Talshir, Zipora. 1 Esdras: From Origin to Translation. SBSSCS 47. Atlanta: Society of Biblical Literature, 1999. Pp. xii + 305. $57.
The author has published a steady stream of studies on 1 Esdras, including her dissertation in 1984, and this study of the book's formation is to be followed by a detailed text-critical commentary on the book.
In chapter one, pp. 1-109, Talshir defends her position on a number of controversial issues dealing with the composition of the book. She believes that 1 Esdras is a section deliberately cut out from Chronicles-Ezra-Nehemiah to form a framework for the Story of the Three Youths in 1 Esd 3:1-5:6. Against Sara Japhet and Hugh Williamson, she argues that the Chronicler's history originally contained Ezra and Nehemiah, or at least these three books were viewed as a continuous whole by the time 1 Esdras was compiled. I think she underestimates the theological and ideological differences that have been noted between Chronicles on the one hand and Ezra-Nehemiah on the other. The order in 1 Esdras, where the equivalent of Ezra 10 is followed by the equivalent of Nehemiah 8, is not original in her opinion, but it is dependent on the canonical books.
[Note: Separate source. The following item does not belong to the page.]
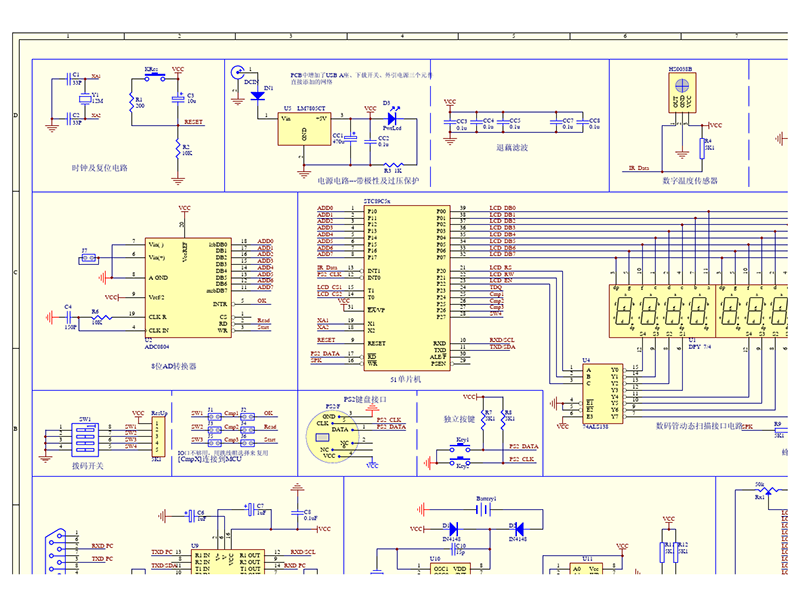The image size is (800, 600).
Task: Select the leftmost seven-segment display digit
Action: [622, 311]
The same can be said of the unusual position of the equivalent of Ezr 4:6-24 in 1 Esd 2:15-25. She argues that the author of 1 Esdras deliberately eliminated Nehemiah's Memoir from the book, with Zerubbabel essentially taking the place of Nehemiah. Ironically, many of the themes in the Story of the Three Youths have been taken from sections of Nehemiah. Zerubbabel, the scion of the house of David, and Ezra are the leaders of the restoration in 1 Esdras. The Story of the Three Youths is written in "translation Greek," with the original Vorlage being an Aramaic text. The interpolation of the story and the changes made in the book to accommodate it were accomplished before the translator began his own work. That is, there was a Hebrew-Aramaic work, whose sole reason for being was the Story of the Three Youths. The original ending of the book is lost. The book began in the reign of Josiah, but Talshir finds there is no conclusive evidence that it originally began with the account of his passover as in the present text of 1 Esdras (= 2 Chronicles 35).
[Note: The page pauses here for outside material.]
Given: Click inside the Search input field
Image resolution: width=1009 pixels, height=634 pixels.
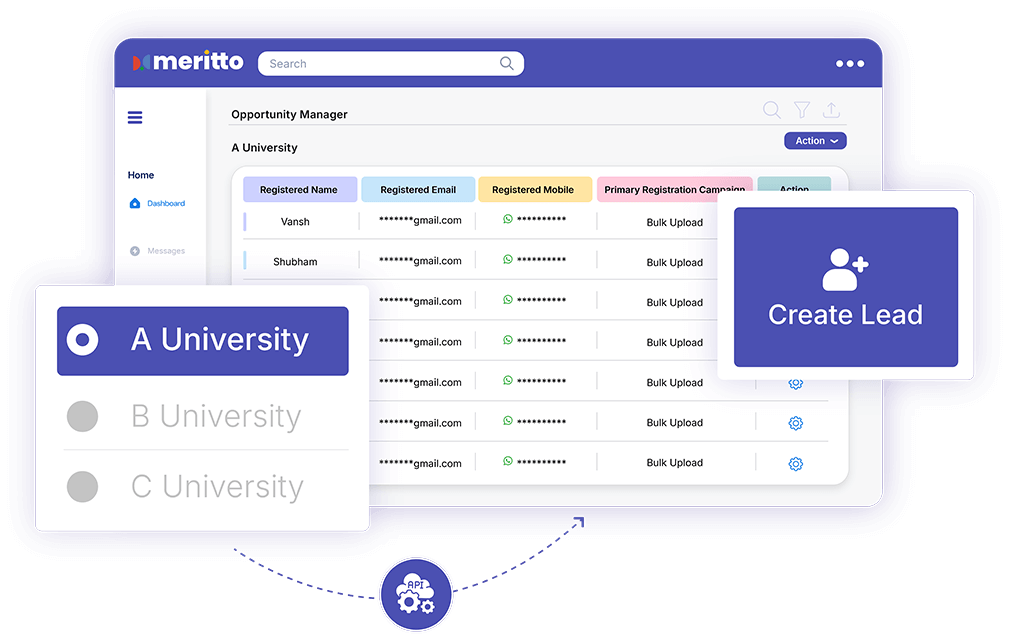Looking at the screenshot, I should click(380, 64).
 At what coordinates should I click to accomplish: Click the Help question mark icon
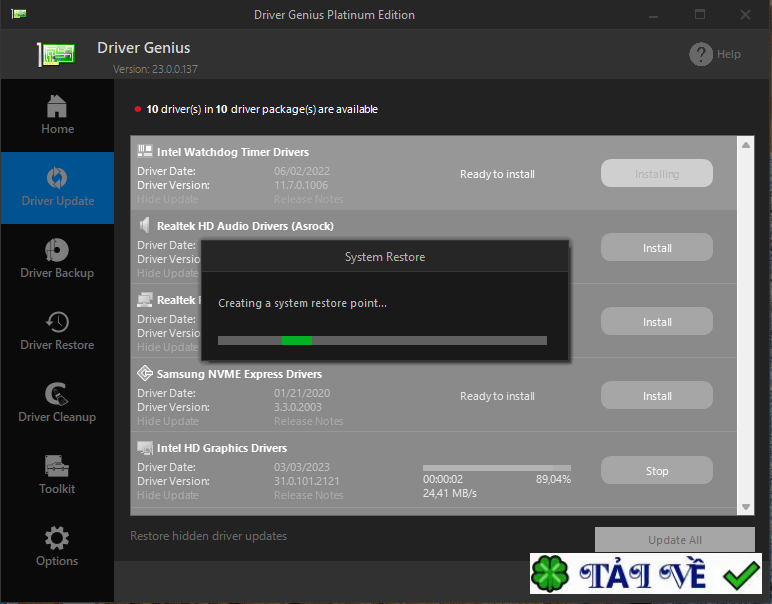click(x=701, y=54)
In chapter two, pp. 113-179, she investigates the relationship between the Vorlage of 1 Esdras and the MT of 2 Chronicles 35-36, Ezra 1-10, and Nehemiah 8, a foretaste of her promised textual commentary. Rather than preferring one text type over another, she sees parallel evolution in both texts, often in explicit criticism of my Harvard dissertation of 1966. The comparison between the pluses in 1 Esdras and the MT shows little difference in the quality of text evolution represented in both texts. In addition to numerous pluses and minuses in both texts, she counts about one hundred variants between the texts, not counting differences in word order. She believes that it is impossible to reconstruct an Ur text. Finally, she concludes that the gap between the texts preserved in 1 Esdras and in the MT stands out in that it is "unconventionally deep,"
The third chapter, pp. 183-268, analyzes the translation itself. While the LXX generally strives for word for word translation, the translator of 1 Esdras takes the entire syntactical unit as the starting point. These two approaches are similar to the formally equivalent and dynamically equivalent translations described by Eugene Nida, of whom she is apparently unaware. She concludes: "Our examination of the translation technique employed in I Esd shows that we are dealing with a creative translator who sought to adapt the language of his Vorlage to the structure of the target-language, and who endeavored to present the 'Greek' reader with a pleasant and lucid reading experience." She compares him to the Greek translator of Daniel and dates his linguistic milieu to the second century B. C. E.
Her criticism of others is often sharply expressed and her overall estimation of the book a bit disappointing: 1 Esdras is, in her judgment, a rather incoherent composition. Students of textual criticism, however, will welcome the care and thoroughness with which she has examined both the translation style of 1 Esdras and the differences between its Vorlage and the MT. The forthcoming textual commentary will only enhance her contribution.